• [ACTION ITEM]:
Could you report every line from the entries that includes the word "window"?

• [AVAILABLE DATA]:
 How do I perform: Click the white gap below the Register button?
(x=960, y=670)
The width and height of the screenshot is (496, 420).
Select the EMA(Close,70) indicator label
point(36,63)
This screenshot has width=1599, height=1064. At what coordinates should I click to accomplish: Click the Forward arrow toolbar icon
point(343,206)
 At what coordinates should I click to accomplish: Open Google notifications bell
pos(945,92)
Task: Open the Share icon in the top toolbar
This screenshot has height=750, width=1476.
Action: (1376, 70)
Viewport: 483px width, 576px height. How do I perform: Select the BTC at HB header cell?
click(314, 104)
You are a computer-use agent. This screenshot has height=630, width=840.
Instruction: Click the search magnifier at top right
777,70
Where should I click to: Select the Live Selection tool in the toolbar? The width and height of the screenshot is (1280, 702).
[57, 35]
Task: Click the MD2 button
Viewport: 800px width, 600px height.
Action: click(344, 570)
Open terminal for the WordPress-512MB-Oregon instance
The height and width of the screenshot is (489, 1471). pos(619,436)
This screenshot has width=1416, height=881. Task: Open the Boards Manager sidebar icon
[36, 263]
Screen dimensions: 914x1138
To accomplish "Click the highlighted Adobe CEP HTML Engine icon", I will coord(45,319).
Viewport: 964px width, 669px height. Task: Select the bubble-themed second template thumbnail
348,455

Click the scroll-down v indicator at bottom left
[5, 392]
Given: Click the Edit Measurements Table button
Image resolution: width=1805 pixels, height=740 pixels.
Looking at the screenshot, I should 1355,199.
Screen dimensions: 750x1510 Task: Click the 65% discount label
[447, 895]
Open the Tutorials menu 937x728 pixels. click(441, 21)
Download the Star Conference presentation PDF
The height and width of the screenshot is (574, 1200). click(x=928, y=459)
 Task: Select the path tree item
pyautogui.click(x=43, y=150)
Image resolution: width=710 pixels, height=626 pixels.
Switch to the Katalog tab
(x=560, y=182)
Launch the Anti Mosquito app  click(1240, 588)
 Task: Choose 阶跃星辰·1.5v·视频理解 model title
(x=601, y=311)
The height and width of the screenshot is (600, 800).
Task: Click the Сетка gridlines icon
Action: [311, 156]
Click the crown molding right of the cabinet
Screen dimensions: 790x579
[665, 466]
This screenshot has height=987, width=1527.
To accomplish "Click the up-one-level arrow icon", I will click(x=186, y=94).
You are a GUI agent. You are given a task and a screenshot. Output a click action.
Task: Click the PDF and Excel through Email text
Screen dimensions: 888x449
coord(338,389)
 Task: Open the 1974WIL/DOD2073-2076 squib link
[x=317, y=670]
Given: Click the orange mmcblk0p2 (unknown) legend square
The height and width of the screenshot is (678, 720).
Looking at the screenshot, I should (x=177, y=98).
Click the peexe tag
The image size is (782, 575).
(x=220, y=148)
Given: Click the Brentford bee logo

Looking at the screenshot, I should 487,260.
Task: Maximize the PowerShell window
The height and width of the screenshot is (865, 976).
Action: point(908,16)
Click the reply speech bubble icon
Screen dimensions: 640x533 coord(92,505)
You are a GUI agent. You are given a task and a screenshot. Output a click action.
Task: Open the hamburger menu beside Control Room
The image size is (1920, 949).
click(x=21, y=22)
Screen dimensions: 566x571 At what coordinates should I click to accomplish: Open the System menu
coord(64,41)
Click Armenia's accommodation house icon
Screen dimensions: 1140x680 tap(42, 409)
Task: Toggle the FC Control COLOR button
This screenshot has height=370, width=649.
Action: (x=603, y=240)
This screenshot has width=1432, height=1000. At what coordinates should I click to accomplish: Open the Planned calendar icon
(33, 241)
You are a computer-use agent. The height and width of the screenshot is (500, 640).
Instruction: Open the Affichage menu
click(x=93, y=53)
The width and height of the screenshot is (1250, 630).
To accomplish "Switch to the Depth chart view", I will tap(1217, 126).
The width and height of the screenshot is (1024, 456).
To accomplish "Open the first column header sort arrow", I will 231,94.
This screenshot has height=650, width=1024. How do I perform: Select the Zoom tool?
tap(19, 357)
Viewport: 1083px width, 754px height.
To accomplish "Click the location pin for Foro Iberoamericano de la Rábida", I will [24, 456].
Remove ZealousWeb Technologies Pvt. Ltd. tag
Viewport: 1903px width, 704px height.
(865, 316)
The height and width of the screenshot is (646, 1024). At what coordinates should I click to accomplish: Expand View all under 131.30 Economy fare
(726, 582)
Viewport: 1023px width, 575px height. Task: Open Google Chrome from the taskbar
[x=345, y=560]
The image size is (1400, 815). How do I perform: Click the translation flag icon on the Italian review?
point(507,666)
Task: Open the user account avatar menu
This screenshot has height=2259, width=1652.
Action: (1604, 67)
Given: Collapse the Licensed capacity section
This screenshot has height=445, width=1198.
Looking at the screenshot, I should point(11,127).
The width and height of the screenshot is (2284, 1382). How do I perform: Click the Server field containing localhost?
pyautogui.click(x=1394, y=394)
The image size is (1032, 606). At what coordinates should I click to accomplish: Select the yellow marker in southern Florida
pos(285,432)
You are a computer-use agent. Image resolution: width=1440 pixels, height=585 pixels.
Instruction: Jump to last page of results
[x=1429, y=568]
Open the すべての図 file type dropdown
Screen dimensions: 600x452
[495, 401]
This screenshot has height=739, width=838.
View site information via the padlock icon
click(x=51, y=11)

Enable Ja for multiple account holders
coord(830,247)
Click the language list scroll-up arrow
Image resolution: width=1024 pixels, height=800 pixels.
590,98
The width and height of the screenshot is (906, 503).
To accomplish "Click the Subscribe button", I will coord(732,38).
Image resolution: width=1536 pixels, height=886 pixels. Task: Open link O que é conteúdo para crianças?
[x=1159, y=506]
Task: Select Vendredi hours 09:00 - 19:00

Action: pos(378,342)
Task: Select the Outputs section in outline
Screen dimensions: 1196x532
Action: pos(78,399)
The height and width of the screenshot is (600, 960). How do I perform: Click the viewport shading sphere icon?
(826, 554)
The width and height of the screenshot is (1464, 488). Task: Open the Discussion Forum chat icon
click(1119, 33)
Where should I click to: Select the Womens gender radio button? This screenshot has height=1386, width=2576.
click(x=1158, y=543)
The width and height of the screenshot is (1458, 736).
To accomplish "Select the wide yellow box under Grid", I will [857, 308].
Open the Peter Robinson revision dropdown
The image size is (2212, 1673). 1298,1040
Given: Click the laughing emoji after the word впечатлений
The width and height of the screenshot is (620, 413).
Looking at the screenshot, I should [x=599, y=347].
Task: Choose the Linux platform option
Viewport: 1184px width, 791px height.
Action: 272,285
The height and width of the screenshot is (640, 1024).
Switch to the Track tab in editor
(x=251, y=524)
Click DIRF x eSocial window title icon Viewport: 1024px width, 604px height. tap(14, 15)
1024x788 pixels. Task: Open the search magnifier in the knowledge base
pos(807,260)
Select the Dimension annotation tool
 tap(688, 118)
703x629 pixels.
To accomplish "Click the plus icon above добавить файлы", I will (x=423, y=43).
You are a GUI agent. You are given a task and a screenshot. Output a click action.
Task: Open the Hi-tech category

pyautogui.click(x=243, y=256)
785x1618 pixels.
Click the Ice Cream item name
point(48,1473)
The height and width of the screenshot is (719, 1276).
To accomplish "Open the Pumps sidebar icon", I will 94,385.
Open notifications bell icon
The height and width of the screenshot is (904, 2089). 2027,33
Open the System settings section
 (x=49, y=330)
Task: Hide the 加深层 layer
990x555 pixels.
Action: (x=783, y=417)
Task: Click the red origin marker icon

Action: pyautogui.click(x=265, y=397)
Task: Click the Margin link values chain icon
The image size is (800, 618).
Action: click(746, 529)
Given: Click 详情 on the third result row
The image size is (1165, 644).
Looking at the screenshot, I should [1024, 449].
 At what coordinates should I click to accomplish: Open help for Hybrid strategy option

• [WORKED SOLUTION]:
Task: Maximize the PowerShell window
Click DIRF x eSocial window title icon Viewport: 1024px width, 604px height. tap(14, 15)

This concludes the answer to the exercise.